Your task: Each record, word for word and stripped of pictures, is what the answer should contain.

Information provided:
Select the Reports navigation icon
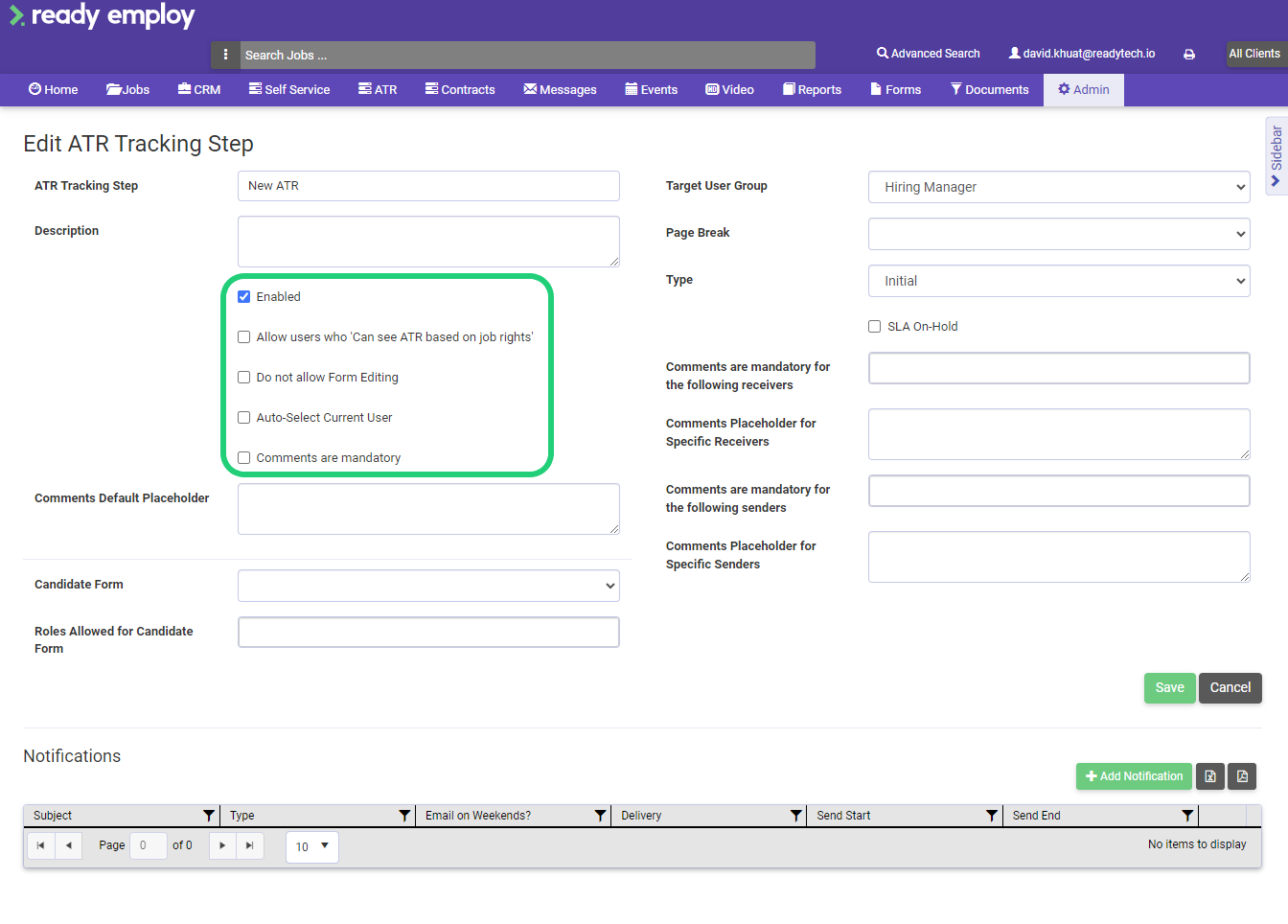1288x924 pixels. pyautogui.click(x=811, y=89)
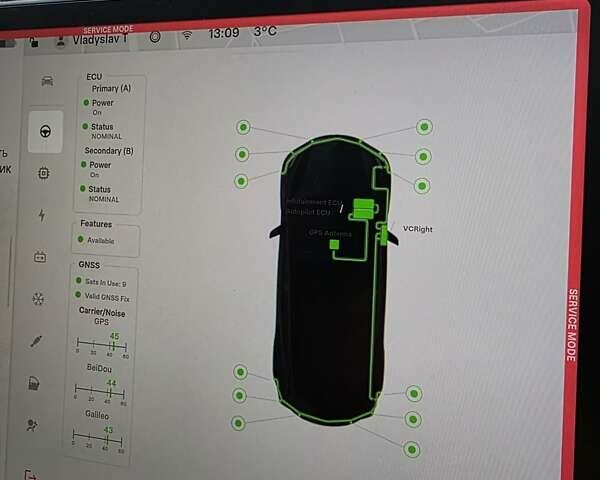Click the Galileo signal gauge
This screenshot has width=600, height=480.
click(x=97, y=439)
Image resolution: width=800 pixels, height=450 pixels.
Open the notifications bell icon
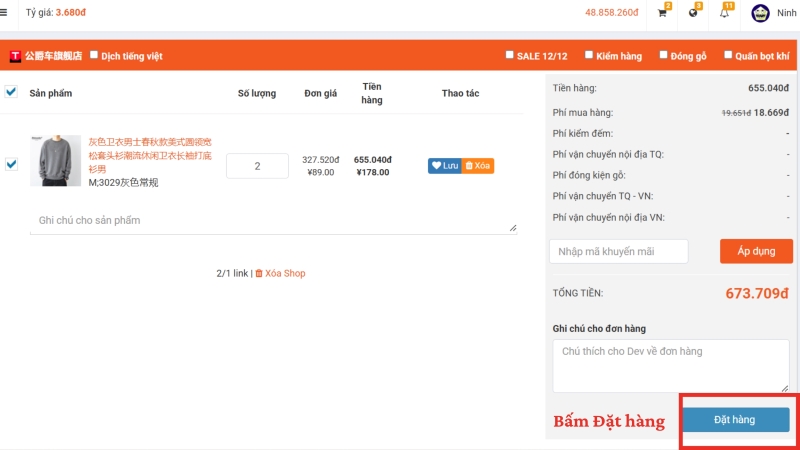725,13
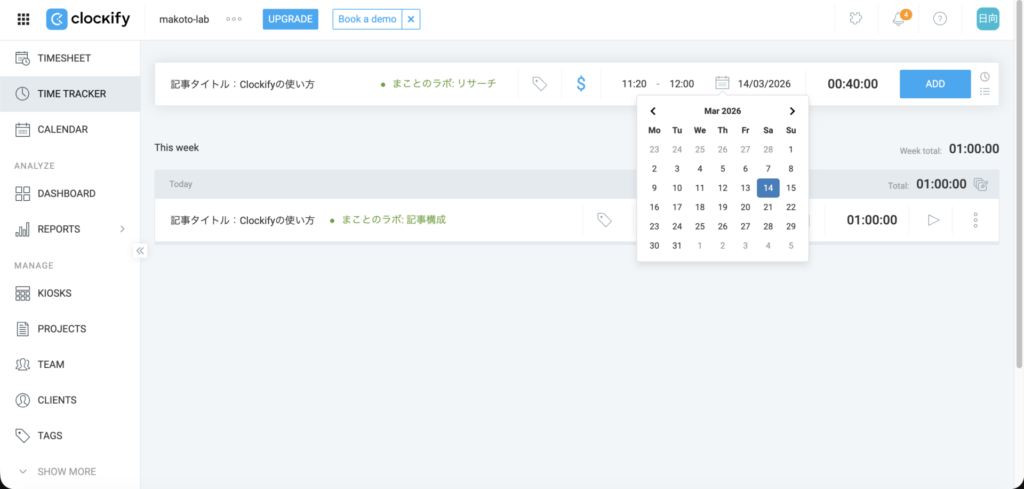The height and width of the screenshot is (489, 1024).
Task: Go to previous month in calendar
Action: point(653,111)
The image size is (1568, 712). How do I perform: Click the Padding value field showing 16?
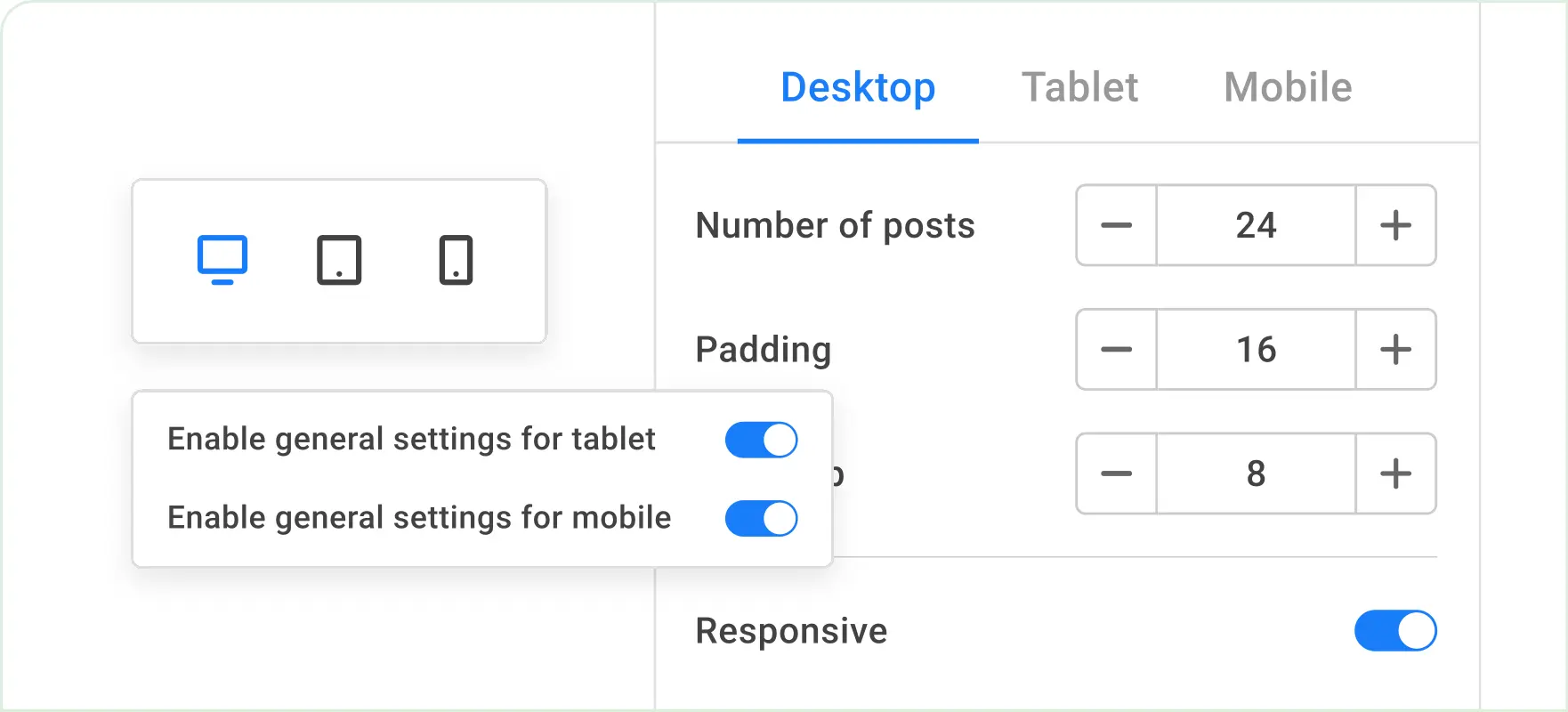(1255, 350)
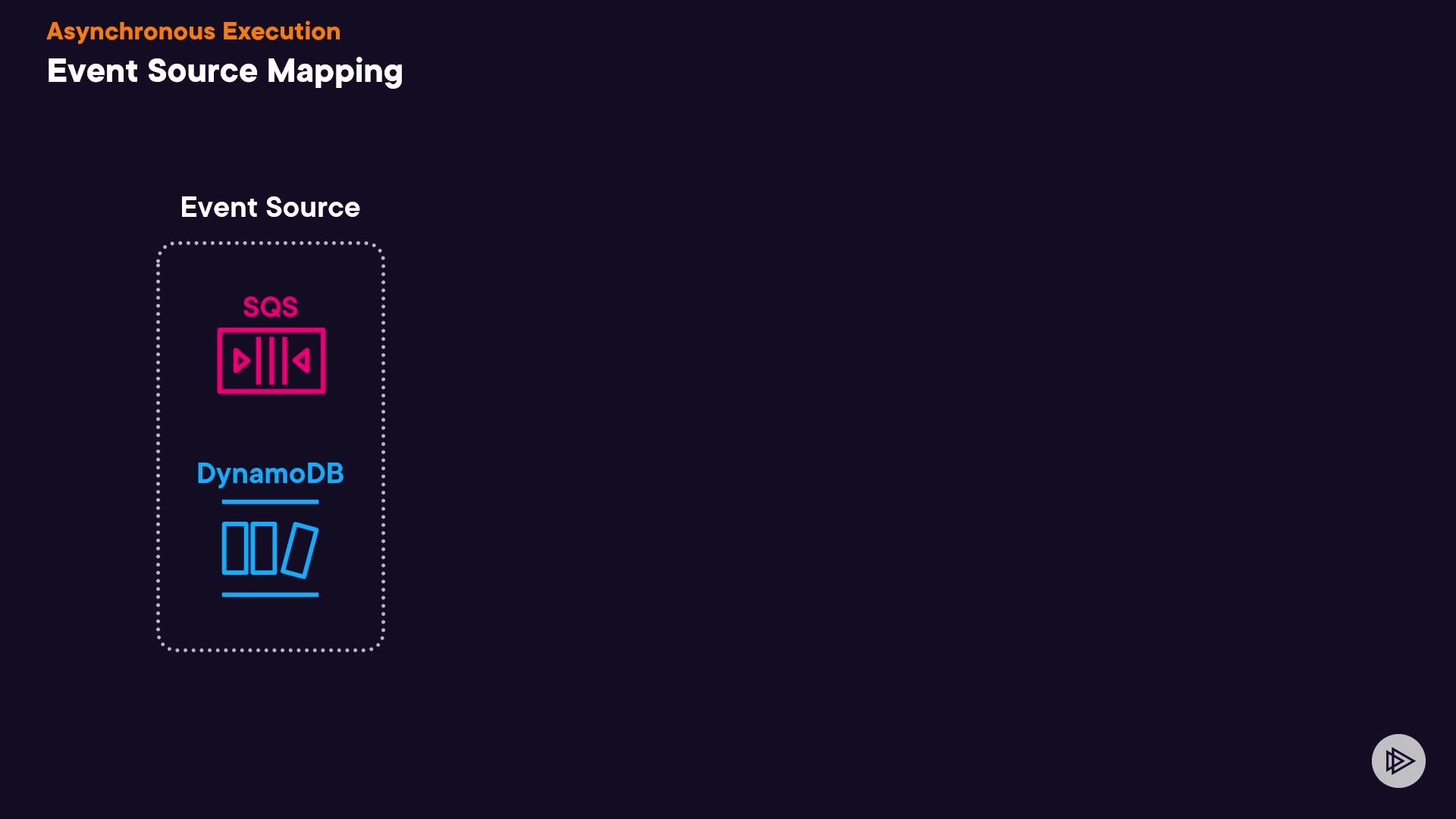
Task: Click the leftmost upright rectangle in DynamoDB icon
Action: (234, 548)
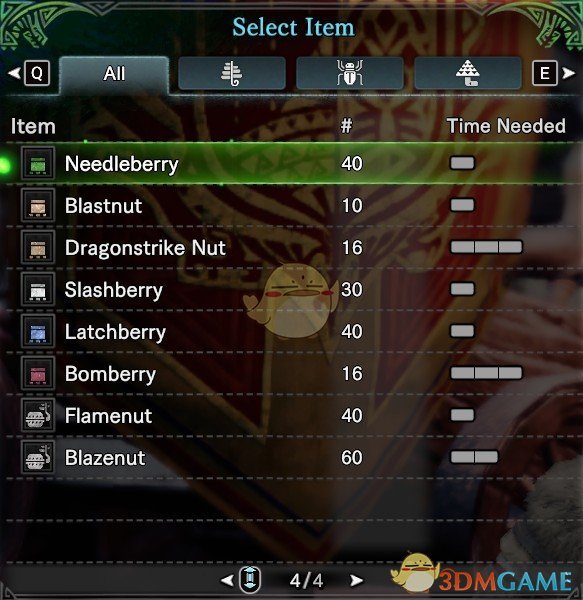Select the All tab

pos(114,75)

Response to this task:
Select the Reports navigation icon
1288x924 pixels. pyautogui.click(x=811, y=89)
Click the Galileo signal gauge
This screenshot has width=600, height=480.
click(x=97, y=439)
Image resolution: width=800 pixels, height=450 pixels.
Open the notifications bell icon
725,13
The height and width of the screenshot is (489, 1024).
Task: Go to previous month in calendar
Action: point(653,111)
The image size is (1568, 712). How do I perform: Click the Padding value field showing 16?
(1255, 350)
Task: Click the leftmost upright rectangle in DynamoDB icon
Action: (234, 548)
Select the All tab

pos(114,75)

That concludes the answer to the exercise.